Si l’aspect hard-SF reste appréciable, il n’est malheureusement pas suffisant pour contrebalancer les nombreux défauts. Bavard, laborieux, Dans les Profondeurs du temps ne parvient pas à ranimer l’étincelle qui animait le précédent roman. À plusieurs reprises, on ne peut s’empêcher de soupirer et trouver le temps long, l’intrigue se déroulant quasi-exclusivement du point de vue humain. On le sait, la psychologie humaine n’est pas le point fort d’un auteur qui fait montre par ailleurs d’un optimisme fâcheux lui faisant bâcler le dénouement de son roman. Des faiblesses certes déjà présentes dans son précédent roman mais qui finissent ici par agacer.

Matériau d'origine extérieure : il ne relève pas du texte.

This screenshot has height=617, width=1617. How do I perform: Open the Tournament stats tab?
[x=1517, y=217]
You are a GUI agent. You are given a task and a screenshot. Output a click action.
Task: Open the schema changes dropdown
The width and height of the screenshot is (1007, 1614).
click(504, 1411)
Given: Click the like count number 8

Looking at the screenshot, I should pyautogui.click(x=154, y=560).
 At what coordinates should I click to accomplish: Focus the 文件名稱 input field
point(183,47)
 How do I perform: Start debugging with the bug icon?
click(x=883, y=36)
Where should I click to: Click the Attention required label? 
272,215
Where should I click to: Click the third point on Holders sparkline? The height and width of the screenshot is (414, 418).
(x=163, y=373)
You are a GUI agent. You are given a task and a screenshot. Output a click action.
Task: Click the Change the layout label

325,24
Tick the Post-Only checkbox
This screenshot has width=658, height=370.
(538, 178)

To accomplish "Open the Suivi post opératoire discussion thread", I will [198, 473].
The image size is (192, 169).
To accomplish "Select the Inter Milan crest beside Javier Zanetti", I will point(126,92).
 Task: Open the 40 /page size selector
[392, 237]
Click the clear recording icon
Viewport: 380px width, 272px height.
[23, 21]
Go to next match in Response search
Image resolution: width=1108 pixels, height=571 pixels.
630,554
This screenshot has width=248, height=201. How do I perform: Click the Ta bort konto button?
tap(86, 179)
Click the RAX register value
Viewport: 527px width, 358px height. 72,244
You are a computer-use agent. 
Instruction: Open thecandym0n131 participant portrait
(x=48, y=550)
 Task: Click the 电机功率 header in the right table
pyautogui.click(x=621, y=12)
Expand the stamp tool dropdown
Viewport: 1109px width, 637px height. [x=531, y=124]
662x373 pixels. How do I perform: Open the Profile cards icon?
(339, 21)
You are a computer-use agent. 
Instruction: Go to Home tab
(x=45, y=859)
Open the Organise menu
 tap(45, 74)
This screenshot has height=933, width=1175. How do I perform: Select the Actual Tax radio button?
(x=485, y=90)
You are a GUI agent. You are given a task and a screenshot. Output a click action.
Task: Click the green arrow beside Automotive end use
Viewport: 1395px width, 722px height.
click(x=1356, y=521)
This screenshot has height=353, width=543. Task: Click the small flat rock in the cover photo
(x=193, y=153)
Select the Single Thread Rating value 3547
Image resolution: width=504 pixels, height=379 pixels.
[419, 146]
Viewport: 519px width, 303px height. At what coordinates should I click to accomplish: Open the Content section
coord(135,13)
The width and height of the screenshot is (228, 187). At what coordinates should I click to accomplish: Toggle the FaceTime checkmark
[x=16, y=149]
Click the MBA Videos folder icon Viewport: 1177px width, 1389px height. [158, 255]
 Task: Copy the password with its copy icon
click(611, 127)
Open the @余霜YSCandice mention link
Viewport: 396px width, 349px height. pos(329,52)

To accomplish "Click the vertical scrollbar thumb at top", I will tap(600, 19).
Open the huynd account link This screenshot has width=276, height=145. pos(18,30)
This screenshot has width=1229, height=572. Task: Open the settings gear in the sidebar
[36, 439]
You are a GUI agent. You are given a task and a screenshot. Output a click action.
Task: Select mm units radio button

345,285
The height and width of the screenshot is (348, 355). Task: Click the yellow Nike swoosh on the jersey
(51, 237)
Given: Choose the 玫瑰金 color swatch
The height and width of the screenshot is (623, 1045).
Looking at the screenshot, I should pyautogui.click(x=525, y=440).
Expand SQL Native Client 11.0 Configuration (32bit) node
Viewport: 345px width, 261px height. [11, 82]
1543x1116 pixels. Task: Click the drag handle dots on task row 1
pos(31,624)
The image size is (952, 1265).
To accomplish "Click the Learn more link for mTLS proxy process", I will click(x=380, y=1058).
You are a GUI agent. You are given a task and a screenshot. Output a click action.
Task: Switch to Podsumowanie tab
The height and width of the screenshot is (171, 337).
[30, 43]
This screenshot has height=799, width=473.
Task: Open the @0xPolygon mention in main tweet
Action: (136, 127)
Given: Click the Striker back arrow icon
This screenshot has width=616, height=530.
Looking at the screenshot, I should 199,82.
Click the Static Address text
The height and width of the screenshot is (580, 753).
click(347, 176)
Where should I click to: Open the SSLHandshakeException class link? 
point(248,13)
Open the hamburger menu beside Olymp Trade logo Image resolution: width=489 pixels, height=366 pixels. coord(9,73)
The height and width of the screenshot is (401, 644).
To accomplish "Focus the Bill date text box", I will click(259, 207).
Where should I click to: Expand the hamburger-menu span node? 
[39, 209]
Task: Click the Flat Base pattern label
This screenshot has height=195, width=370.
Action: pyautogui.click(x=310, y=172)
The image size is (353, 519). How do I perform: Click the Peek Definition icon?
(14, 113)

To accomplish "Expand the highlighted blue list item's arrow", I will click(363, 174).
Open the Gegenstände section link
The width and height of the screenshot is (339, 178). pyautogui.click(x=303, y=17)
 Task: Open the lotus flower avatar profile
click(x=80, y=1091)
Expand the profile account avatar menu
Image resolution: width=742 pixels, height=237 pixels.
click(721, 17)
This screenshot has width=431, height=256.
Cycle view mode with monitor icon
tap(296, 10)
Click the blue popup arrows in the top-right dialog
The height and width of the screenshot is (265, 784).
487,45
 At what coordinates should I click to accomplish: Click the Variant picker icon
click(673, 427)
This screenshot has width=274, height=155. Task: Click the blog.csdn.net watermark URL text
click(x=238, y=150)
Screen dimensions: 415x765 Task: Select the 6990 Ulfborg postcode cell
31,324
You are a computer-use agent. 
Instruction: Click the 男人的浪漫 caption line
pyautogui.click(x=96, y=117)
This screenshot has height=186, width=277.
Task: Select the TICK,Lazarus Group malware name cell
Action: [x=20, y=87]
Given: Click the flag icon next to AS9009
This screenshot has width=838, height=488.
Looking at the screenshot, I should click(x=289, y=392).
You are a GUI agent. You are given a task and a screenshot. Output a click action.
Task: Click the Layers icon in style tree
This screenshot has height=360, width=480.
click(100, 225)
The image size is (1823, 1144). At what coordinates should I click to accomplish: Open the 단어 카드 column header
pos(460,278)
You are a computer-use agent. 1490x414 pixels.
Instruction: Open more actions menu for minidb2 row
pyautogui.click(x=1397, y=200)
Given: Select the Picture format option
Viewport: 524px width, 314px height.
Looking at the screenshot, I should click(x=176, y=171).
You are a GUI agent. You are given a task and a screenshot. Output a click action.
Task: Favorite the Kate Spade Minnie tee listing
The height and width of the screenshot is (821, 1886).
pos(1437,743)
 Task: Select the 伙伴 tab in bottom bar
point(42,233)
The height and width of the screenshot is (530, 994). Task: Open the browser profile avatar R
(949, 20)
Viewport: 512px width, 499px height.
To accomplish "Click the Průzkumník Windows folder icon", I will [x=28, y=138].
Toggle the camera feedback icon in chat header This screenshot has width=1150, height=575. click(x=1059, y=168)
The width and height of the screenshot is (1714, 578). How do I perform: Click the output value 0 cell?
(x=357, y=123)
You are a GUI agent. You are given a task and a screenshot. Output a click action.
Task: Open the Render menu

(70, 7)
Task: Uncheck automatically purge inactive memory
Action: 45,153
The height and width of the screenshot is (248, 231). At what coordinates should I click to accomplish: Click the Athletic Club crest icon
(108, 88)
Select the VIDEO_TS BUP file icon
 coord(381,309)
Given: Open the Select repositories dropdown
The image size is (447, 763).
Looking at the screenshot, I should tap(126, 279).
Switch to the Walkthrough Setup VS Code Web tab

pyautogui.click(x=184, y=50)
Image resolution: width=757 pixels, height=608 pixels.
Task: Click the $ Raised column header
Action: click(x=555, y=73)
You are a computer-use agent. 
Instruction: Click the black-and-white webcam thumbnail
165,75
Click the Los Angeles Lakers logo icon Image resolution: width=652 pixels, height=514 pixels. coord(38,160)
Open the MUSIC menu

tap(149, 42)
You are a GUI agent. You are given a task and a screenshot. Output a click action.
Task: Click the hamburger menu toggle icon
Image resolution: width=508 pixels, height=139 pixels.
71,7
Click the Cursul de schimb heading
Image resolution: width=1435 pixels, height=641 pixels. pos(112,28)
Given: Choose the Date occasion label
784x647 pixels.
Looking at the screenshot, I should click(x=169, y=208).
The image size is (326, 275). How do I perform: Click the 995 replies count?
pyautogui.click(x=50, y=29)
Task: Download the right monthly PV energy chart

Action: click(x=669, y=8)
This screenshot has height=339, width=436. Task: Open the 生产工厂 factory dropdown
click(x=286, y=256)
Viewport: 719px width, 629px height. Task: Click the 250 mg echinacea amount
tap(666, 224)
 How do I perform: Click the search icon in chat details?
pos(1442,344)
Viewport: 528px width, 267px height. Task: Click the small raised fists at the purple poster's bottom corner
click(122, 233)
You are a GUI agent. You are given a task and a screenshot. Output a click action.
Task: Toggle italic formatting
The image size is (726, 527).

Imaginé comme un prolongement et un enrichissement de l’univers de Dans la Toile du temps, Dans les Profondeurs du temps ne convainc donc pas complètement. Le voyage promis aurait pu être stimulant, il l’est tout de même pour l’amateur de hard-SF. Mais, pas suffisamment pour amoindrir des faiblesses qui finissent par plomber le sense of wonder.

Dans les Profondeurs du temps (Children of Ruin, 2019) – Adrian Tchaikovsky – Éditions Denoël, collection « Lunes d’encre », 2021 (roman traduit de l’anglais par Henry-Luc Planchat)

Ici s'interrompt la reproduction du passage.